Diese Überlegungen stützen sich auf Modelle wie das Lean Management, die Purpose Economy oder Value-Based Healthcare, in denen Effizienz, Sinnorientierung und Patientenwohl zusammengebracht werden. Gerade weil es sich bei der Medizin bzw. dem Gesundheitswesen um ein Hochrisikogebiet handelt, ist es für eine erfolgreiche Etablierung von KI notwendig, Wert auf Transparenz, Vertrauen, Verlässlichkeit und Bildung zu legen. Vertrauen hat einerseits der Patient gegenüber dem medizinischen Personal, sich bestmöglich um seine Gesundheit zu bemühen. Andererseits braucht es auch das Vertrauen der medizinischen Fachkräfte in die KI – und somit auch in die Verlässlichkeit der KI. Ist dieses Vertrauen verletzt, kann das die Implementierung erheblich behindern.
Im Moment ist das deutsche Gesundheitssystem stark ökonomisch ausgerichtet. Erbrachte Leistung wird nach Menge und nicht nach Qualität vergütet, parallel streben Fachkräfte nach Arbeitsentlastung und Work-Life-Balance. Diese Diskrepanz wird als „Wertkrise“ bezeichnet und KI kann nur dann gewinnbringend etabliert werden, wenn sie werteorientiert eingesetzt wird. Dann kann sie auch zur Resilienz des Systems beitragen und gleichzeitig die Motivation und Bindung von Fachkräften stärken.
Denn nur, wenn Fachkräfte sich mitgenommen und befähigt fühlen, kann KI ihre entlastende Wirkung voll entfalten. Daher ist es wichtig, diesen bereits bekannten Hindernissen entgegenzuwirken und entscheidende Voraussetzungen zur Implementierung zu berücksichtige. Diese wären: Fort- und Weiterbildung zu KI-Anwendungen, Entwicklung erklärbarer, transparenter Systeme und Arbeitsplatzbezogene Sicherheitsgarantien.
Künstliche Intelligenz kann in der Tat ein wirksames Instrument zur Entlastung von Gesundheitsfachkräften darstellen.

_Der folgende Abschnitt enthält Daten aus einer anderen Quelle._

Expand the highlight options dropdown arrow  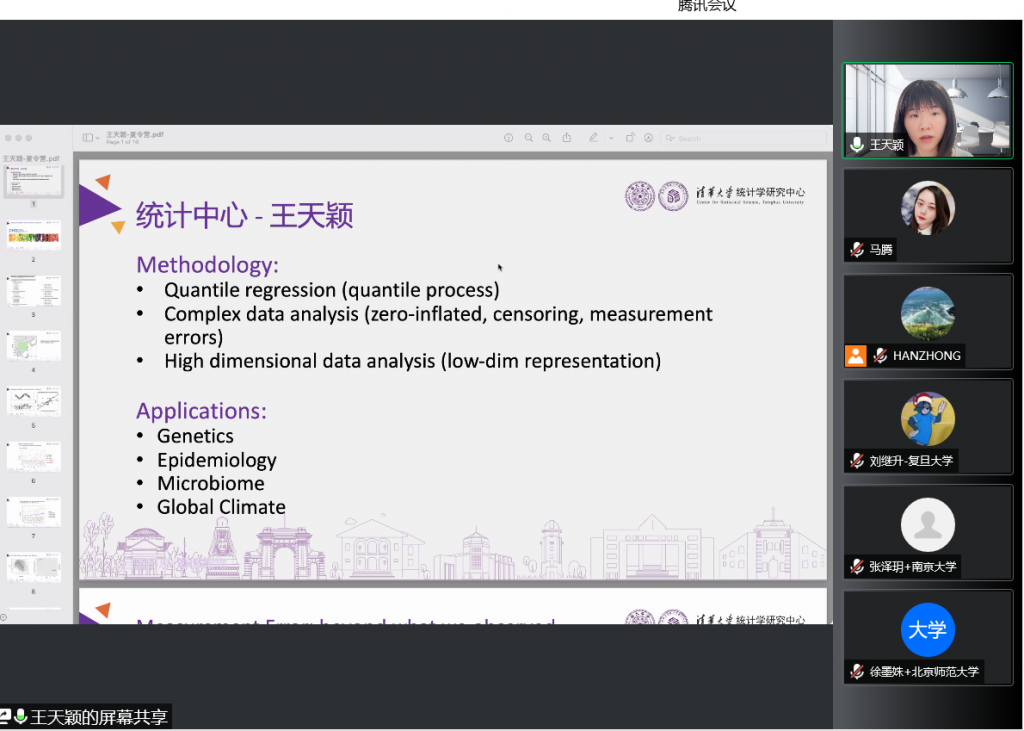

Die Entlastung durch KI entsteht aber nicht von allein, sondern nur durch einen sinnvollen Einsatz. Als reines Effizienzinstrument läuft die Etablierung Gefahr, bestehende Probleme zu verschärfen, statt zu lösen. Wichtig ist, die KI richtig in das Gesundheitswesen zu integrieren. Dabei darf der „Faktor Mensch“ nie aus den Augen gelassen werden, denn er spielt in dieser Zusammenarbeit eine große Rolle. Die zentrale Frage in dieser Thematik ist also nicht, ob KI etabliert werden kann oder sollte – sondern eher, wie.